Alongside the escalation of the war with Russia, the US escalated its conflict with China in the wake of the Russian collapse.
On Wednesday, the Senate Foreign relations Committee voted to move forward the Taiwan Policy Act, a bill that would send $6.5 billion in weapons to Taiwan and effectively end the US’s One China Policy.
The Bill states that “Taiwan shall be treated as though it were designated a major non-NATO ally,” effectively implementing a military treaty with Taiwan, obliterating the US’s formal position that it has no diplomatic ties with Taiwan.
Critically, it replaces provisions that arms provided to Taiwan be used in a “defensive manner” with the declaration that the US will provide “arms conducive to deterring acts of aggression by the People’s Liberation Army,” raising the prospect that these weapons could be used in a “preemptive” conflict.
As the US escalated its involvement in the war against Russia and its conflict with China, Russian president Vladimir Putin and Chinese President Xi Jinping held their first in-person meeting since the start of the war at the Shanghai Cooperation Organization summit.
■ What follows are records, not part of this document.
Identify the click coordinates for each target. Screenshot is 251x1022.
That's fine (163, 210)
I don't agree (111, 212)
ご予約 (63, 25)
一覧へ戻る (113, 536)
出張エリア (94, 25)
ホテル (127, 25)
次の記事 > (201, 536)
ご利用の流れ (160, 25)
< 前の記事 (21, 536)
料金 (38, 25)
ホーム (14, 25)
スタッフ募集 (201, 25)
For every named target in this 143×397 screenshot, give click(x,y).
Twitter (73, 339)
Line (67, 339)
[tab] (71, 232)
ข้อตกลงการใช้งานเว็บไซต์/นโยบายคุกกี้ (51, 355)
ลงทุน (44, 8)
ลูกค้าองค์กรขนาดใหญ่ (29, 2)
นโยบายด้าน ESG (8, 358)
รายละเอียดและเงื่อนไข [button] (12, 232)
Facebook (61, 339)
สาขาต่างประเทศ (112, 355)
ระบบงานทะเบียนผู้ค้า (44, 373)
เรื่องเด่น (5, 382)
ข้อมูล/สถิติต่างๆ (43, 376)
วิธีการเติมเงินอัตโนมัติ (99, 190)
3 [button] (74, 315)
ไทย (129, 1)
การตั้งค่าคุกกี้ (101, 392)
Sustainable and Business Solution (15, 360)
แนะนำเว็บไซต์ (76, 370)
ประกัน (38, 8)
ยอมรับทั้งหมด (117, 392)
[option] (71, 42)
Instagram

The crisis triggered by Russia’s military debacle was on display.
“We highly appreciate the balanced position of our Chinese friends in connection with the Ukrainian crisis,” Putin said at the start of the meeting. “We understand your questions and concerns in this regard.”
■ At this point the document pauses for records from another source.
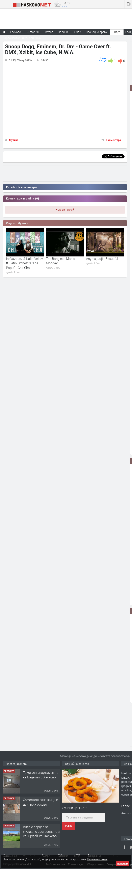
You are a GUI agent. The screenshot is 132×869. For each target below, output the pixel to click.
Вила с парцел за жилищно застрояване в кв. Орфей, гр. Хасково (41, 831)
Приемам (122, 863)
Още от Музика (17, 223)
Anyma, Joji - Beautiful (102, 258)
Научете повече (97, 859)
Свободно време (97, 32)
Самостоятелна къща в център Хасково (40, 802)
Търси (68, 826)
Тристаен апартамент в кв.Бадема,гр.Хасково (40, 774)
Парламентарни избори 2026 (21, 38)
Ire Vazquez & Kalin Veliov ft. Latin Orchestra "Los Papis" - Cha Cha (24, 263)
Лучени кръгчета (74, 808)
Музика (13, 140)
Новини (63, 32)
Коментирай (65, 209)
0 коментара (113, 140)
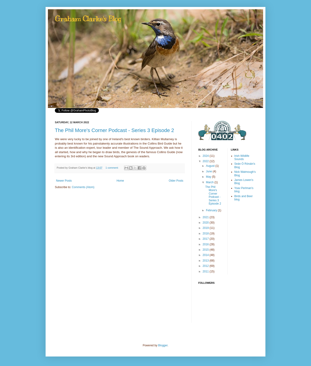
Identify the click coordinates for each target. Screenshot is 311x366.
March (210, 182)
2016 (206, 244)
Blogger (163, 345)
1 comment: (112, 167)
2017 (206, 238)
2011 (206, 271)
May (209, 176)
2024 (206, 156)
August (210, 165)
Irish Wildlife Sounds (241, 157)
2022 (206, 161)
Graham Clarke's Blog (88, 18)
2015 (206, 249)
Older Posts (176, 180)
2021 (206, 217)
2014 (206, 255)
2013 (206, 260)
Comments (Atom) (83, 187)
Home (120, 180)
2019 (206, 228)
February (212, 210)
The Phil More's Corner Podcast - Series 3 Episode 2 (114, 130)
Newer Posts (64, 180)
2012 (206, 266)
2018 (206, 233)
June (209, 171)
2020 (206, 222)
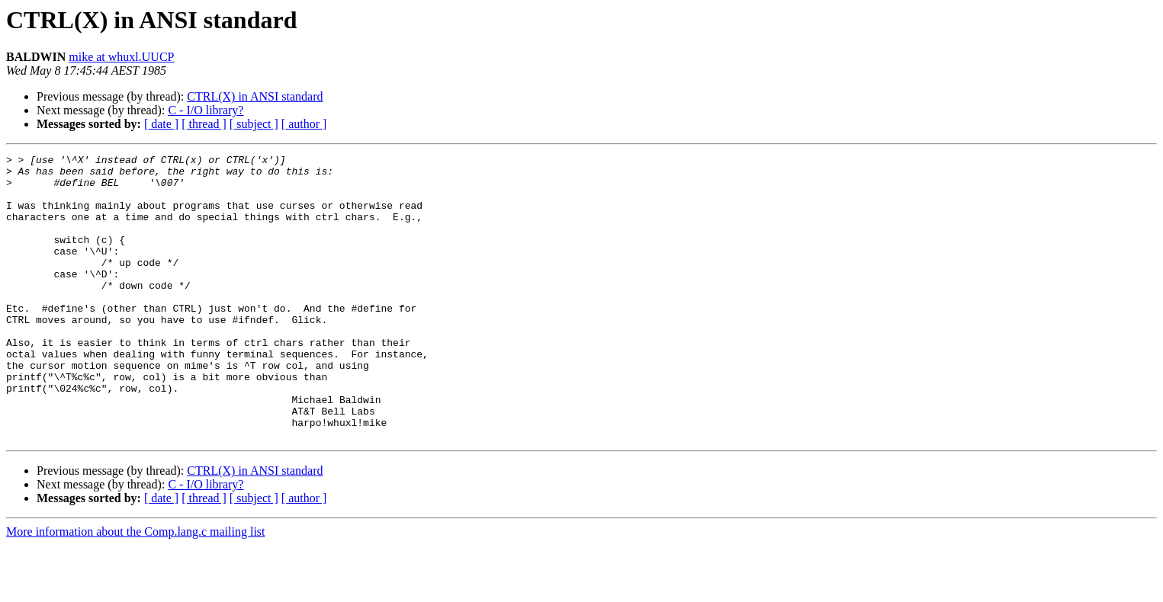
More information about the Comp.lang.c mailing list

Similar tensions were on display in Putin’s discussion with Indian President Narendra Modi. “I know that today’s era is not an era of war, and I have spoken to you on the phone about this,” Modi told Putin. “I know your position on the conflict in Ukraine, the concerns that you constantly express,” Putin said. “We will do everything to stop this as soon as possible.”
Despite the crisis triggered by the Russian military debacle, Russia and China are being objectively driven closer together by the escalating US war drive.
In a statement to the Financial Times, Alexander Gabuev, senior fellow at the Carnegie Endowment for International Peace, commented “If Putin is that obsessed with Ukraine, what can [Xi] realistically do?” Gabuev said… “the departure of the Putin regime and the unlikely prospect of a pro-western government in Russia is a terrible nightmare for China.”
Emboldened by the Russian debacle in Northern Ukraine, the US is only escalating its preparations for a global military conflict that threatens all of humanity.